SITE RELIABILITY ENGINEER
Oracle Cloud Operations team is seeking a motivated Site Reliability Engineer that thrives in a fast-paced rapidly evolving technology environment.
This individual will be a member of the Oracle Field Service (OFS) SRE team.
DUTIES AND RESPONSIBILITIES
We are looking for the specialist who is ready to be the key performer in assuring of the OFS availability and performance 24×7x365. In practice it means the following:
- The keeping your eyes on reliability for our services using existing and own enhanced monitoring and telemetry tools
- Continuous learning in OFS topologies and their internal dependencies and behavior
- Effective prevention of services degradation, timely detection, troubleshooting, and resolution of service issues basing on proven procedures, shared team knowledge and experience
- Automation of routine and understood maintenance tasks and operations
- Improving monitoring, telemetry, practical maintenance procedures
- Product enhancement propositions in partnership with responsible development teams in order to warrant services and data available and secure.
- Direct involvement in the event/incident root cause analysis.
QUALIFICATIONS
Required:
- 3+ years’ experience in IT-services, network, storage, database, application troubleshooting and maintenance
- Bachelor’s or Master’s degree in Computer Science
- Experience working with fault-tolerant, highly available, high throughput, high loaded, distributed, scalable systems
- Unix/Linux OS background
- Understanding of web technologies (web, http protocol, etc)

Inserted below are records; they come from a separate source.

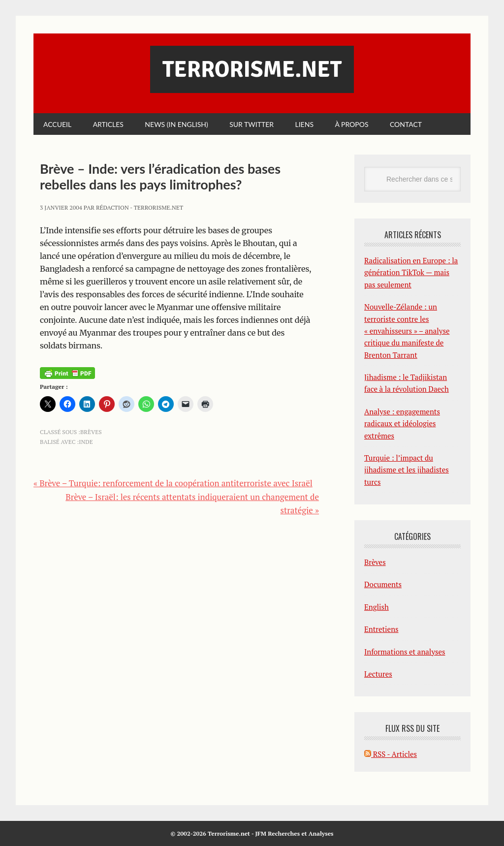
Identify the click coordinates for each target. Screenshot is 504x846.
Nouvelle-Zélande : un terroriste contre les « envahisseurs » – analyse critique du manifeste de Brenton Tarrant (407, 331)
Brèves (91, 432)
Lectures (378, 674)
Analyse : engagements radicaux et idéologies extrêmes (402, 423)
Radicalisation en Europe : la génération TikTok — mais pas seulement (411, 272)
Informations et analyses (405, 652)
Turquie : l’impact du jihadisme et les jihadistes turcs (407, 470)
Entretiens (381, 629)
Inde (86, 441)
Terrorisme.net (252, 69)
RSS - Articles (390, 754)
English (377, 607)
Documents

- Experience in script writing (PHP, Perl, Shell, Python)
- English Intermediate
Desired (will be a plus):
- Basic experience and clear understanding of Kubernetes, Docker technologies
- Be acquainted with RESTful and SOAP APIs
- Understanding of in-memory cache and ESB technologies (Redis, Kafka, etc.)
- Knowledge and experience working with CI/CD technologies (Git, Jenkins, etc.)
- Clear understanding principles and basic practical experience in infrastructure as a code approach (Chef, Ansible, etc.);
- Familiarity and use in practice Prometheus, Kibana, Grafana monitoring tools
WORK CONDITIONS:
Working hours and place:
- Standard local business hours
- On-Call duties for emergency cases in accordance to team schedule
- Overtime compensation
- Remote (equipment will be provided) work and new modern office upon quarantine
Employment:
- Official employment in accordance to local legislation